The second major deficiency is that current tests are not instructionally sensitive. In other words, they do not differentiate well between students who are taught effectively and those who are taught poorly, so that student performance on the test does not accurately reflect the quality of instruction provided to help students master what is being tested. Unless a test is instructionally sensitive, it does not inform teachers about how to change their instruction to influence their students’ scores. This defect strikes at the very heart of the argument that teachers ought to be held accountable for student achievement based on these tests. Why should teachers be held accountable when they cannot influence the results by improving how they teach or what they teach?

The Obama administration and state governments are creating problems for themselves by promoting these test-based teacher evaluation systems. It may not affect their political support because superficially the idea makes sense, but they will face a peck of trouble in the courts over the next few years. New tests being developed with federal support do not seem to remedy these defects, and so the problems remain.
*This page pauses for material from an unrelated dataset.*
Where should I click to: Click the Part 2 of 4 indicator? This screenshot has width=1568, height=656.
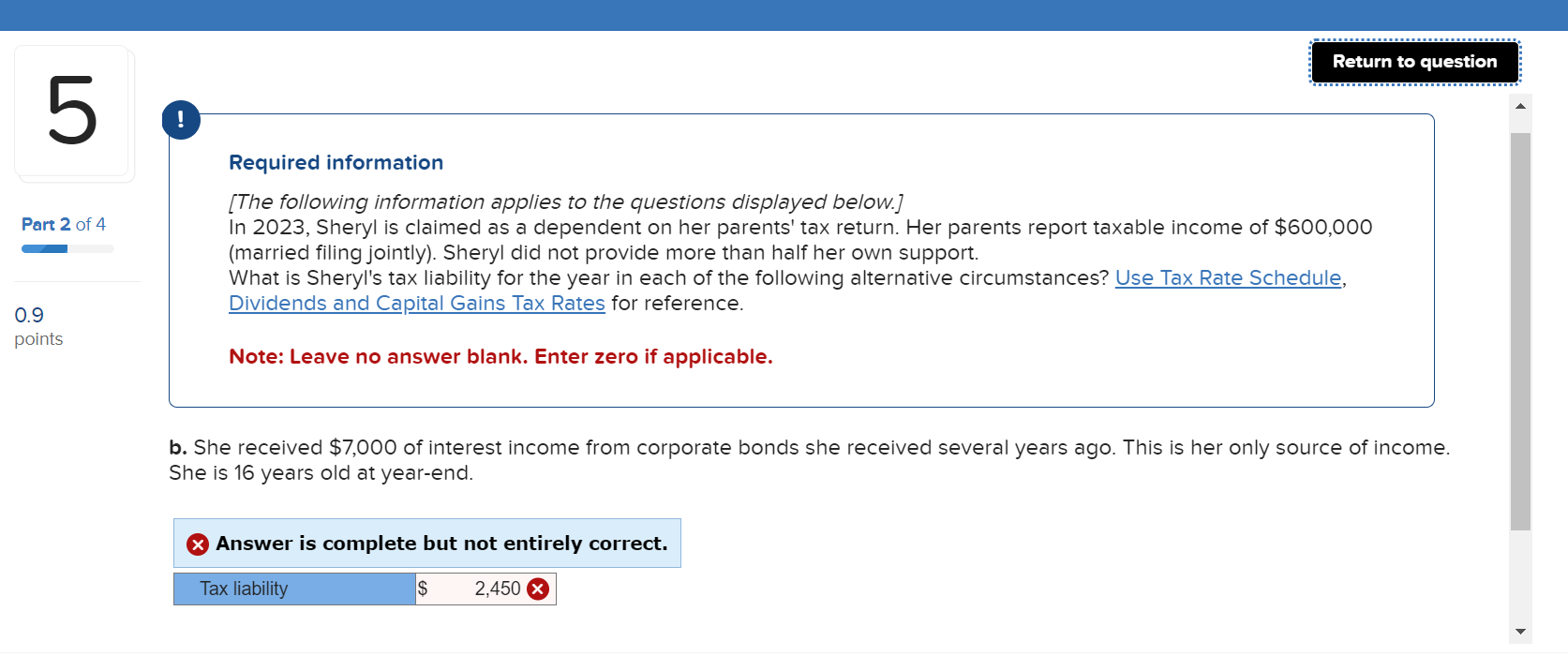(x=62, y=224)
The principal benefit of this debate is that it has exposed the shortcomings of the former systems used to evaluate teachers, which often relied on occasional, casual observations by principals and which resulted in high ratings for most teachers. In correcting one wrong, however, we should not create another. Why can’t we do it right this time?

Evaluating teachers should be a comprehensive scheme that uses a number of factors, but it should not rely heavily on deeply flawed student test results. Our teachers — and students — deserve better.

 

On July 9, 2013, this appeared as a blog by Jack Jennings in the Huffington Post.